MAC: Mines and Communities

Rio Tinto finally accused of misleading investors, by US judge

Published by MAC on 2019-03-23
Source: REUTERS

London Calling argues that Tom Albanese must now face further charges

Despite abruptly dismissing allegations of dishonourable conduct, made at its 2018 annual shareholders meeting in London, Rio Tinto now faces serious financial and reputational damage [see: When an April shower becomes a perfect storm ].

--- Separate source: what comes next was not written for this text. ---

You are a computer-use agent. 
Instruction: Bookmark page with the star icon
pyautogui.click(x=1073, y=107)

This is because the US Securities and Exchange Commision (SEC) has been allowed to pursue some claims, first made in October 2017, that the company fraudulently deceived both shareholders and investors as to the real value of a coal venture in Mozambique.

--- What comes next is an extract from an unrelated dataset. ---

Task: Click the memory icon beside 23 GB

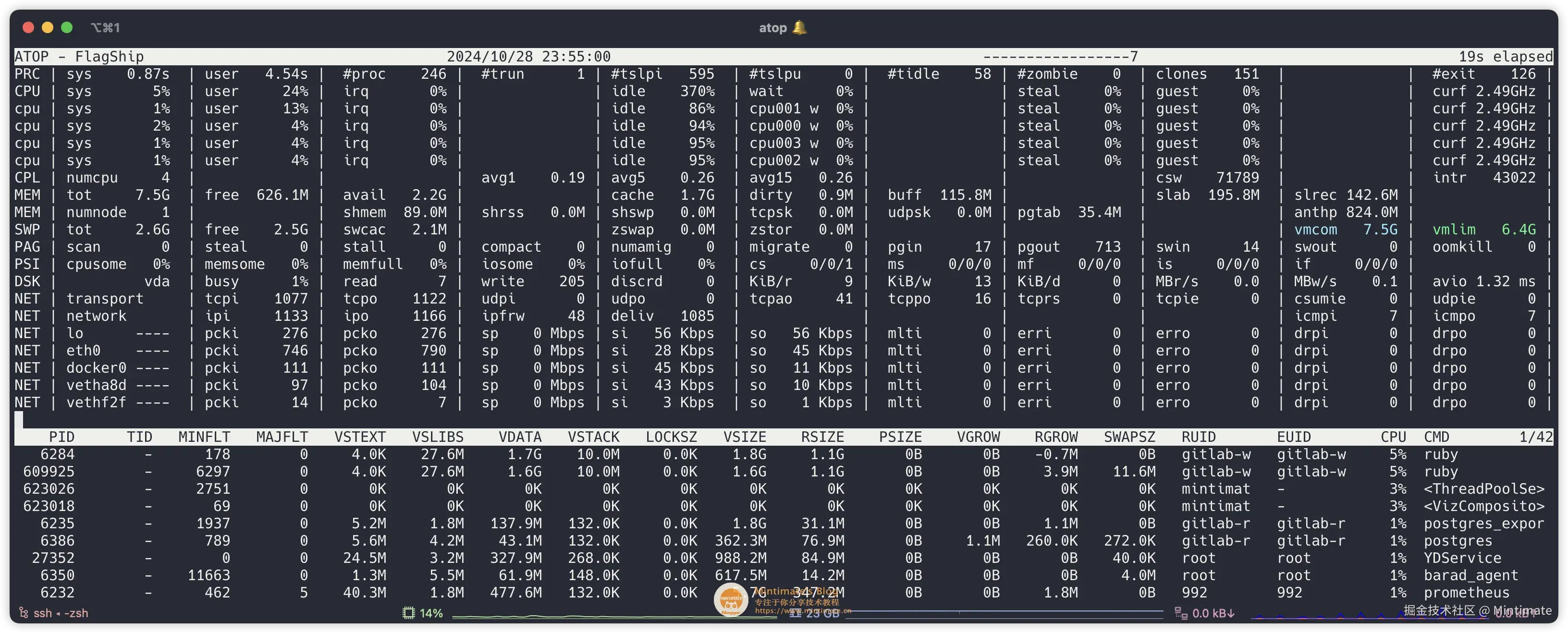Action: coord(795,613)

At the centre of the case against Rio Tinto is its former CEO, Tom Albanese - the man forced to resign from the company for mismanagement in 2013, who later became the chief executive offcer of Vedanta [see: Albanese ignominious role in Vedanta ].

Long-standing readers of this website will doubtless recall Mr Albanese's alleged malfeasance and possibly corrupt - certainly immoral - dealings, when he engineered  Rio Tinto's acquisition of the massive Oyu Tolgoi copper-gold venture in Mongolia from Robert Friedland of Ivanhoe. This was effected  by Albanese making key investments in Friedland's Monywa copper mine in Burma, while that country was subject to a virtually universal boycott [see: Rio Tinto's dirty deal with Ivanhoe].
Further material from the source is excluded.